I have encountered a strange problem I am unable to debug. An image is uploaded to Onedrive via some code very similar to the given example, and once uploaded, the image is visible in the OneDrive web interface.
http://msdn.microsoft.com/en-us/library/dn659727.aspx
Upon trying to download it, again using code from the example, the following line of code
Bitmap bMap = BitmapFactory.decodeStream(input);
also returns a null value for bMap. I know these files (which I obtain from copying from the Android Clipboard and writing to a file on disk) are valid, b/c I use them in Gridview elements and upload/download them to Dropbox in a similar way.
Is there some kind of jpg re-encoding performed in OneDrive (like RGB->CKMY conversion) what would no longer prevent them from working?
Also, is there some other type of query parameter like "/picture?type=thumbnail" or "/picture?type=normal" that needs to be appended to a file.XXXX OneDrive ID that would prevent any possible conversion?
Is there a way to debug exactly why the BitmapFactory.decodeStream() function fails, like debugging output?
EDIT: So, I came across the following SO post, and figured out this is the same problem I am having.
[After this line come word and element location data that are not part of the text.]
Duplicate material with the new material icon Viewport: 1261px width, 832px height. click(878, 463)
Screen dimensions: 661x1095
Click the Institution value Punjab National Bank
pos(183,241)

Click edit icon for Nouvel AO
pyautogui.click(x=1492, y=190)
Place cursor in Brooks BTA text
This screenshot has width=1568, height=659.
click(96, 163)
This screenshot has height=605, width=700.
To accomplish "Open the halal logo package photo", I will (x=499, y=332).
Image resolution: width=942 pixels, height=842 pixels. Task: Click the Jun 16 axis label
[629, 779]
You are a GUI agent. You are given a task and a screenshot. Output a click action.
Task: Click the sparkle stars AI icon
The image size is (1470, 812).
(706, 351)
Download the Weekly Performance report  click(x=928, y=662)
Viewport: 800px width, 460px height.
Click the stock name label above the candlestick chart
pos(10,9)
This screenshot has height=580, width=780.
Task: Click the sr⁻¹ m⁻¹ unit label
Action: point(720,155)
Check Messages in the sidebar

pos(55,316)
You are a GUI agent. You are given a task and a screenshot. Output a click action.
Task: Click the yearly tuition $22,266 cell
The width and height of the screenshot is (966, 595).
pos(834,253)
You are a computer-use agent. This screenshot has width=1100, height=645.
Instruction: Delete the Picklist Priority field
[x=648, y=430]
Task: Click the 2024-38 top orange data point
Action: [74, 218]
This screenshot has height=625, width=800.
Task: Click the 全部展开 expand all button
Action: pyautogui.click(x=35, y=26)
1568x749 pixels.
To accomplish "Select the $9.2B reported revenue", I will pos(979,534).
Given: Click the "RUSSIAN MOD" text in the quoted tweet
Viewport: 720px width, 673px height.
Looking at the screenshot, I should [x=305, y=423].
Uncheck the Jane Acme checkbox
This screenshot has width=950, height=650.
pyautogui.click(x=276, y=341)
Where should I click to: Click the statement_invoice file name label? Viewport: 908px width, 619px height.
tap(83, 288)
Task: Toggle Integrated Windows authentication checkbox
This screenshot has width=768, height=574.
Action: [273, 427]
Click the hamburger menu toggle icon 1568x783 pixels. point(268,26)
OneDrive - Wrong size for PNG files
For a certain file, if I download it using the Onedrive SDK and look at the stream length
public void onDownloadCompleted(LiveDownloadOperation operation) {
int length = operation.getContentLength();
}
it reports a size of 2723 bytes, but if I download the file and save it using a desktop web browser, the file is 1837 bytes. Is there something I am missing about reading the size of a stream, or is the API just broken?
The answer to this question apparently is, there is a bug in the Onedrive SDK. I ended up filing an issue on Github with Microsoft, and it turns out they discovered that with certain types of small images (and potentially PDFs), the actually file size being transmitted back after a download is wrong.
https://github.com/liveservices/LiveSDK-for-Android/issues/37#issuecomment-65457177
It's all just a weird artifact of the way I was testing my app. Since Chrome for Android is the only app I've discovered that lets you copy an image to the clipboard, I was just Google search to find images (tiny thumbnail images in the basic web search results), and copying those to the clipboard. Had I been using larger images, I may never have run across this bug.